INDORAYATODAY.COM, DEPOK – Wali Kota Depok Supian Suri mengungkap tiga capaian nasional yang disebut menjadi bukti peningkatan pelayanan publik dan tata kelola pemerintahan di Depok.
Capaian tersebut disampaikan Supian saat menjadi inspektur upacara pengibaran bendera HUT ke-81 Kemerdekaan RI tingkat Kota Depok, Senin (17/8/2026).
Dalam sambutannya, Supian menyebut Unit Kerja Pengadaan Barang dan Jasa (UKPBJ) Kota Depok baru saja meraih predikat Pusat Keunggulan Pengadaan Barang dan Jasa Level Proaktif Bintang 3 dari Lembaga Kebijakan Pengadaan Barang/Jasa Pemerintah (LKPP).
Menurut Supian, capaian tersebut menjadikan Depok sebagai kota pertama di Indonesia yang meraih predikat tersebut.
Selain pengadaan barang dan jasa, Supian menyebut Depok memperoleh predikat Pelayanan Prima kategori A dari Kementerian Pendayagunaan Aparatur Negara dan Reformasi Birokrasi (PANRB). Ia mengatakan Depok menempati peringkat keempat tertinggi secara nasional.
“Ketiga capaian ini menegaskan bahwa reformasi birokrasi dan digitalisasi pelayanan yang kita bangun sudah dirasakan nyata dan diakui secara nasional,” kata Supian dalam sambutannya.
Capaian lainnya datang dari Ombudsman Republik Indonesia.
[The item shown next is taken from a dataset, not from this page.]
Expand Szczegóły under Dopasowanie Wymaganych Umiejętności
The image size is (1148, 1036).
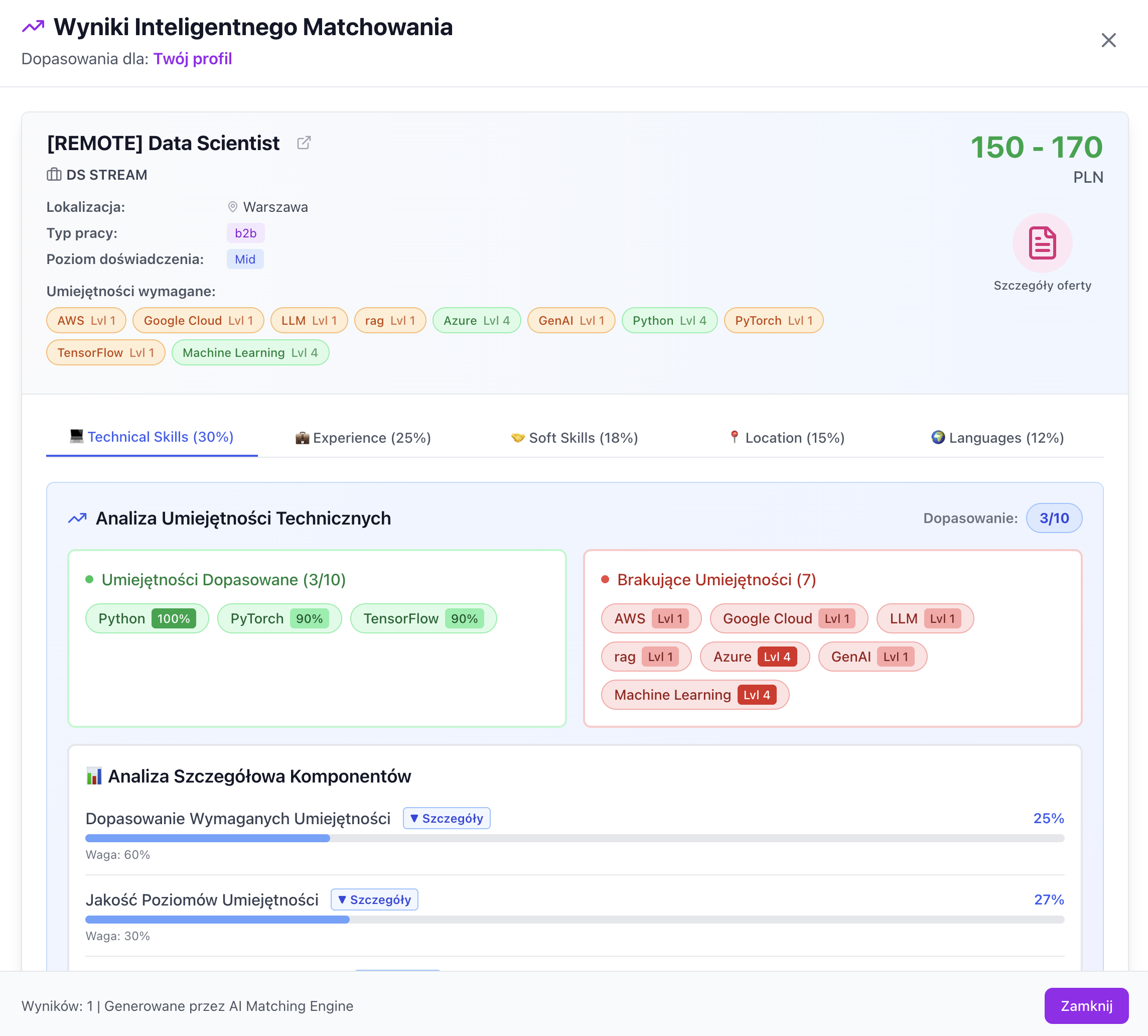coord(447,818)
Pemerintah Kota Depok memperoleh Opini Kualitas Tertinggi Tanpa Maladministrasi dengan skor 90,34.
Penghargaan tersebut sebelumnya diberikan berdasarkan penilaian Ombudsman terhadap kualitas penyelenggaraan pelayanan publik Pemkot Depok sepanjang 2025.
Penilaian Ombudsman juga mencakup sejumlah unit pelayanan di lingkungan Pemkot Depok. Dinas Sosial memperoleh nilai 87,29, RSUD Khidmat Sehat Afiat (KiSA) 90,22, dan SMP Negeri 20 Depok 93,49.
Supian menempatkan tiga capaian tersebut sebagai bagian dari transformasi pelayanan publik dan tata kelola digital yang sedang dibangun pemerintah kota.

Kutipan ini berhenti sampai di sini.